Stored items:
################

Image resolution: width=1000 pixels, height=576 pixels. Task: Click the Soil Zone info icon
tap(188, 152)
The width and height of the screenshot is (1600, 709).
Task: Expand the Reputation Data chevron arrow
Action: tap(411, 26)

################

◆ WORK TO BE COMPLETED
Leaving no line out, return the data above verbatim.

◆ ANSWER SPACE
Image resolution: width=1000 pixels, height=576 pixels. Task: Click the Soil Zone info icon
tap(188, 152)
The width and height of the screenshot is (1600, 709).
Task: Expand the Reputation Data chevron arrow
Action: tap(411, 26)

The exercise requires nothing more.